Alumnus Paul and Diane Manning invest $3M for program that brings science and business together

Published: 15.02.2022 14:20:39

Modified: 15.02.2022 14:18:44

AMHERST – Treatment to suppress inflammatory bowel disease and technology to deliver probiotics in the form of a sticky mass are some of the intellectual property developed in the laboratories of the University of Massachusetts that promote human health and well-being through startups.

The Manning Innovation Program, launched in 2019 with an investment of $ 1 million from 1977 graduate Paul Manning and his wife Diana Manning, recently received an additional $ 3 million from the couple. The money will support another three years of combining science and business through the commercialization of UMass research projects.

Paul Manning said in a statement that the goal of the program was to fund brilliant minds at the College of Natural Sciences that solve some of the world’s biggest problems.

“But the success of the program has exceeded our expectations, so we are investing in its expansion,” said Manning, an entrepreneur with 30 years of experience in healthcare who founded PBM Capital Group in Charlottesville, Virginia in 2010. We look forward to seeing many more innovative solutions that are sure to have a global impact. ”

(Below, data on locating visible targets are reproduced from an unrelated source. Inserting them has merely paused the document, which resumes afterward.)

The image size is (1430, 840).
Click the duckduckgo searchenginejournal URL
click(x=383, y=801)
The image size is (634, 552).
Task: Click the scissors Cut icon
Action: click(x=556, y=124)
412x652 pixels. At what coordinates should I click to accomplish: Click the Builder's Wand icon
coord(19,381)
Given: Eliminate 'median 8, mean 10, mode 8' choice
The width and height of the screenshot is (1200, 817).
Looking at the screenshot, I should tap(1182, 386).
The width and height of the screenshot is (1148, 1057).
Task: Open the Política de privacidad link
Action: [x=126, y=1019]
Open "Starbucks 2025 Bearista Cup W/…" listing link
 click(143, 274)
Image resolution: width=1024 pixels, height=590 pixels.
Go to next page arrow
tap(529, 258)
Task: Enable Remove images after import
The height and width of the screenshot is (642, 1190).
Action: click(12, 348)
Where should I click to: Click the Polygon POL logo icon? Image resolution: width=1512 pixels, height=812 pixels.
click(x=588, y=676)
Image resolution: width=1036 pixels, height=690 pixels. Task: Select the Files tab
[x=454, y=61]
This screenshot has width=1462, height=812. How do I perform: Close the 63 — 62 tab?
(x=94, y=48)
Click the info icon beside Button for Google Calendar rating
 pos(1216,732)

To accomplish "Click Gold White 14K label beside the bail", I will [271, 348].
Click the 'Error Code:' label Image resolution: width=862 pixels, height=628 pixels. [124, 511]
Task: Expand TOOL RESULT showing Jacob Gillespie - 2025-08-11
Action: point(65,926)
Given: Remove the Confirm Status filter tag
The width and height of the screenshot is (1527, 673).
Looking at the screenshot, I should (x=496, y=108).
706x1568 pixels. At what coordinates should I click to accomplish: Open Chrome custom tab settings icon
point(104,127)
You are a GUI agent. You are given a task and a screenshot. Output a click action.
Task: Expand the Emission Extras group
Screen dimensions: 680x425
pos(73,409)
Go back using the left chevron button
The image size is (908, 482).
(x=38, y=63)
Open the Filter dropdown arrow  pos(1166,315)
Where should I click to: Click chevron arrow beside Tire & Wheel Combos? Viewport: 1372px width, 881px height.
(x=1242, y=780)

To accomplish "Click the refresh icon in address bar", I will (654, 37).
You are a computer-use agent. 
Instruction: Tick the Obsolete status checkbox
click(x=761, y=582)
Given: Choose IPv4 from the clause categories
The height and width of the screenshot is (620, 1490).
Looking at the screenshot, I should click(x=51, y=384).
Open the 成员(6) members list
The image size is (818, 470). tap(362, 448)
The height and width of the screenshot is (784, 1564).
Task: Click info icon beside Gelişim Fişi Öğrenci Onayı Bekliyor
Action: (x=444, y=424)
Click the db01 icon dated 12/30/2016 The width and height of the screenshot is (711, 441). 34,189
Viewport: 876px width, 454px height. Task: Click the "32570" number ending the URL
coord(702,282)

The program, founded at the Institute of Applied Life Sciences, provides grants to promote applied research and development, both through the creation of start-up research and engineering companies and the licensing of intellectual property.

Thanks to grants, teachers can use their research to try to find solutions to problems such as cancer treatment, wastewater treatment, veterinary science and reproductive health.

“The resources and funding that come with these awards have allowed our entrepreneurial faculty to pursue research areas that have real implications and then direct potentially change-making solutions to an accelerated production pipeline while teaching students to be the future. leaders in their fields, ”said Trisia Serio, dean of the College of Natural Sciences.

So far, 14 faculty have received awards for innovation, including chemistry research professor S. “Tai” Taumanavan, who used the grant to focus on treating life-saving liver disease. This initiative was Cyta Therapeutics, an early life life science company that develops products to regenerate and restore liver function in a variety of liver diseases.

The money supported the laboratory development of Thayumanavan nanogel aimed at the liver, with the IntelliGels brand, and the demonstration of drug release and mitigation of disease progression, as well as the determination of appropriate doses based on models using mice.

The Manning program also contributed to strengthening the culture of entrepreneurship at the College of Science and greater collaboration between advisers from the Isenberg School of Management, researchers in science and technology, and industry experts.